For every quantum state, the standard deviation of it's position multiplied by the standard deviation of it's momentum has to be larger than or equal to the reduced Planck constant divided by two. σxσp ≥ hbar/2 This doesn't mean that you can't measure position and momentum at the same time. What it means is that the products of their deviations from their expectation values can't go lower than hbar/2, ie. there is a limit to the combined precision of the two measurements. It can also be shown that the combined precision of several other quantities have a lower limit, such as energy and time.
What is the position of the electrons in Bohr'smodel?
Defined orbits around nucleus, no uncertainty principle
What is important about the uncertainty principle?
Heisenberg's Uncertainty Principle is the principle that states that the momentum and the position of a quantum particle can not be simultaneously accurately known. This means that the more precisely you know the momentum, the less you know about the position and vice-versa.
When uncertainty in position of an electron is zero what will be uncertainty in momentum?
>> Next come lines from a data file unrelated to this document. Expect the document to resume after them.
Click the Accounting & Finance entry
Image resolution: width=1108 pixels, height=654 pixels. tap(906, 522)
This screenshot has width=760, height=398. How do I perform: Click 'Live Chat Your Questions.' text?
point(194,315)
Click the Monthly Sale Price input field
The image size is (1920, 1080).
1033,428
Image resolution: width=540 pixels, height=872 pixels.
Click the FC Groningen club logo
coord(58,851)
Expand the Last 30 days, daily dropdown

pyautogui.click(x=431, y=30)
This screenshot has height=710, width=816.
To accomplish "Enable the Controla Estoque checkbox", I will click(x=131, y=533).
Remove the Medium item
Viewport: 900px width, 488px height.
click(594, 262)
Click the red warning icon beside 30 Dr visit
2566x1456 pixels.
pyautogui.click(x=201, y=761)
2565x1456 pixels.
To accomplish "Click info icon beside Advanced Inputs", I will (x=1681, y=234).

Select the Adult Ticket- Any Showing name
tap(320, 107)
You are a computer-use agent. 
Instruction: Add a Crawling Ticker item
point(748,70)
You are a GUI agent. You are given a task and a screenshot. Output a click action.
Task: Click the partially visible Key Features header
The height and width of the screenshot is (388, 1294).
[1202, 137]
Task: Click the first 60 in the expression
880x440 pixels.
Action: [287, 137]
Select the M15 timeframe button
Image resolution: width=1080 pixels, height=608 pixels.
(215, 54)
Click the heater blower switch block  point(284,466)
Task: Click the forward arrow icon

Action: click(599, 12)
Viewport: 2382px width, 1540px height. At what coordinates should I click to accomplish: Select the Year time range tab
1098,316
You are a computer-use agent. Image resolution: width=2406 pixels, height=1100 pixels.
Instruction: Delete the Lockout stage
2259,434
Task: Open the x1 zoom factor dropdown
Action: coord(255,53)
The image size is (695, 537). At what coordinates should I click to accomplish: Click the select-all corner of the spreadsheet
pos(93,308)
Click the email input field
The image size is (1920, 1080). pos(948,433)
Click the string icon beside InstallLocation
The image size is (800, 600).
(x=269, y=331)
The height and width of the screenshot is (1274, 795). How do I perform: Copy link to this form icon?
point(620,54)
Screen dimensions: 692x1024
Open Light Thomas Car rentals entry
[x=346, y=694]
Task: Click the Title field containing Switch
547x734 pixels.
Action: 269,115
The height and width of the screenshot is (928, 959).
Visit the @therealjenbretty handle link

Werner Heisenberg's (1901-1976) uncertainty principle: ∆x∙ ∆(mv) ≥ h / 4π x = uncertainty; m = mass; v = velocity To solve for ∆x... ∆x = h / 4πm∆v
Using heisenberg's uncertainity principle prove the non existence of the electron inside the nucleus?
The Heseinberg's Uncertainty Principle states that you cannot know the position and momentum of a particle simultaneously. More rigorously stated, the product of the uncertainty of the position of a particle (Δx) and the uncertainty of its momentum (Δp) must be greater than a specified value: ∆x∆p ≥ (h/4π) Now, as the electron approaches the nucleus, it's uncertainty in position decreases (if the electron is 10nm away from the nucleus, it could be anywhere within a spherical shell of radius 10nm, but if the electron is only 0.1nm away from the nucleus, that area is greatly reduced). According to the Heisenberg uncertainty principle, if you decrease the uncertainty of the electrons position, the uncertainty in its momentum must increase. This increased momentum uncertainty means that the electron will be moving away from the nucleus faster, on average. Put another way, if we do know that at one instant, that the electron is right on top of the nucleus, we lose all information about where the electron will be at the next instant. It could stay at the nucleus, it could be slightly to the left or to the right, or it could very likely be very far away from the nucleus. Therefore, because of the uncertainty principle it is impossible for the electron to fall into the nucleus and stay in the nucleus. In essence, the uncertainty principle causes a sort of quantum repulsion that keeps electrons from being too tightly localized near the nucleus.